A pattern of conserved motifs is detected in the form of homology blocks extending to 20 to 30 bp. These conserved motifs exhibit distinct distribution characteristics, which reflect phylogenic as well as paralogy and orthology relationships between shh genes. C1 and C3 are homology blocks, which are present in all shh sequences, including shhb paralogs, in all species analyzed. In contrast, C2 and C4 are homology blocks that are present only in shh(a) genes but absent in shhb genes. Because C2 and C4 are present in pre-duplicated enhancers of sarcopterygians, the lack of C2 and C4 in shhb enhancers is probably due to a secondary loss of these elements after the fish-specific gene duplication. The two sets of putative binding sites (C1/C3 and C2/C4, respectively) may thus be targets for transcription factors that regulate the differential enhancer activities of shh(a) (predominantly notochord expression) and shhb (predominant floor plate expression). In conclusion, we identified a set of putative targets of mutations that may contribute to the divergence of ar-C enhancer functions after gene duplication.

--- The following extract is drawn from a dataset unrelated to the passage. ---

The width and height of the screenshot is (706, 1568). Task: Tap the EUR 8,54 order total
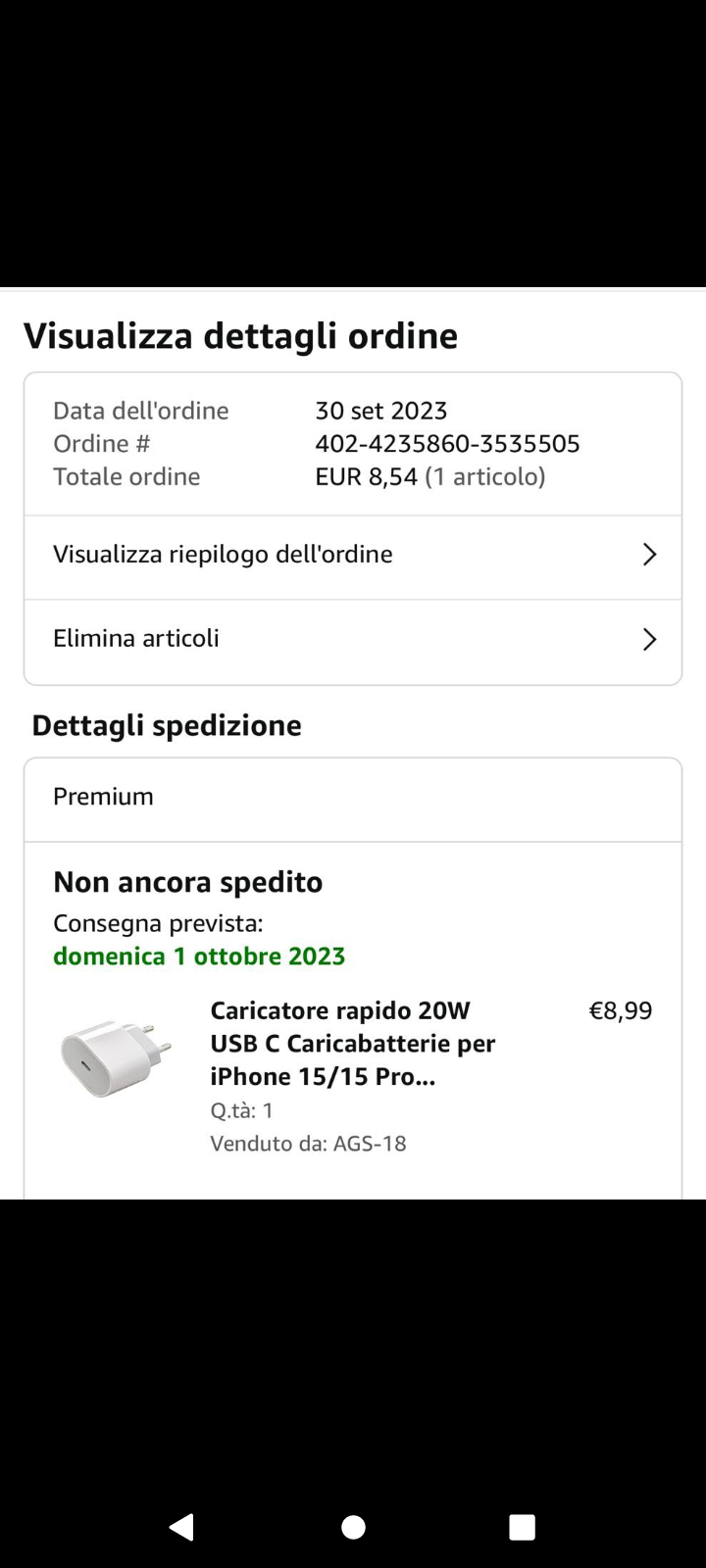pyautogui.click(x=366, y=477)
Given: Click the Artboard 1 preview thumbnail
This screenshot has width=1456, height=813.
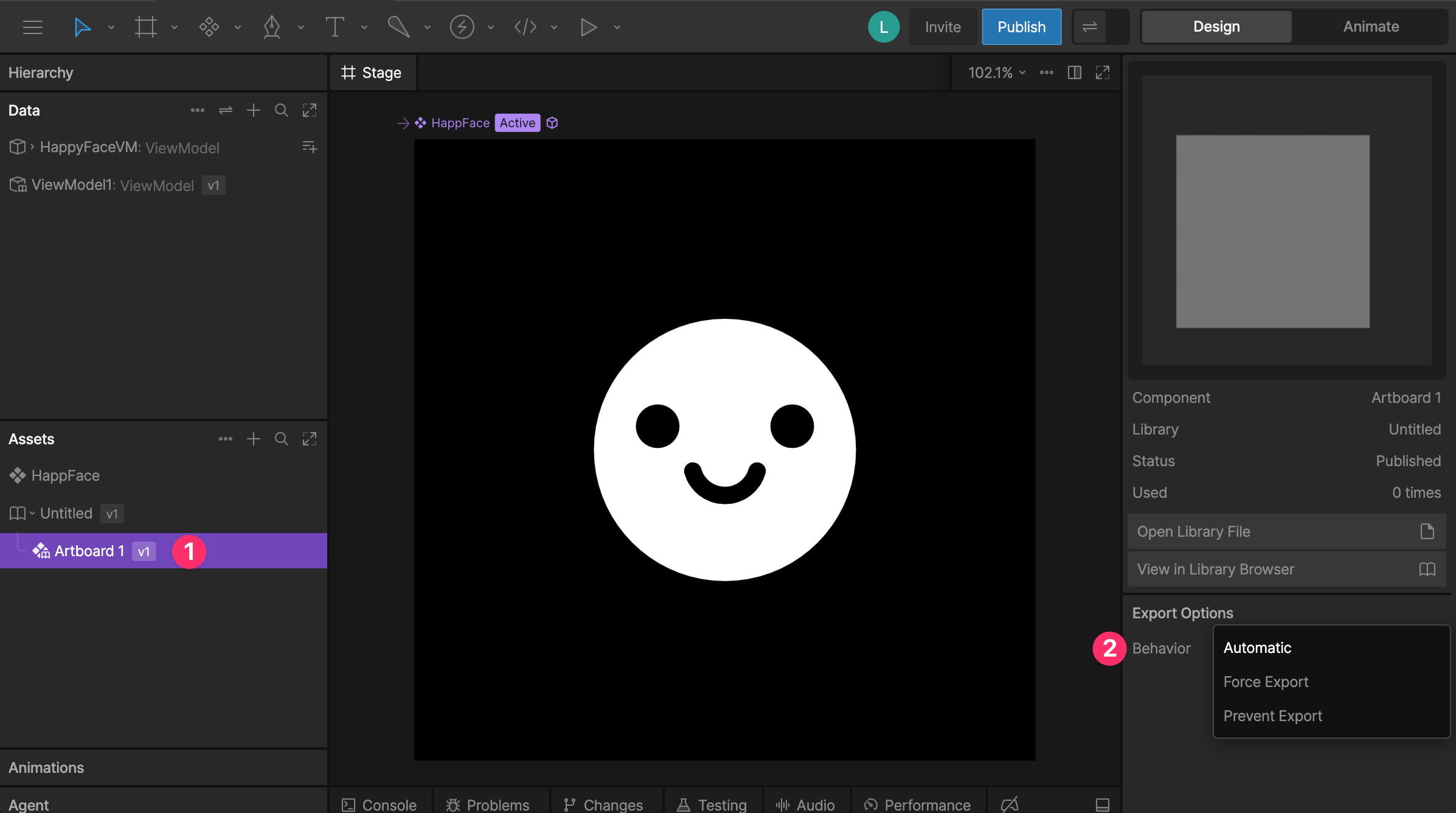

Functional analysis of conserved motifs reveals the evolutionary changes that likely contributed to the enhancer divergence of shhparalogs
To test the functional significance of the two sets of homology blocks, we conducted a systematic mutation analysis of the C1 to C4 conserved homology blocks in both shha and shhb genes. Furthermore, we carried out exchange of homology blocks between shha and shhb ar-C enhancers to test whether evolutionary changes after gene duplication can be modeled in a transgenic zebrafish system.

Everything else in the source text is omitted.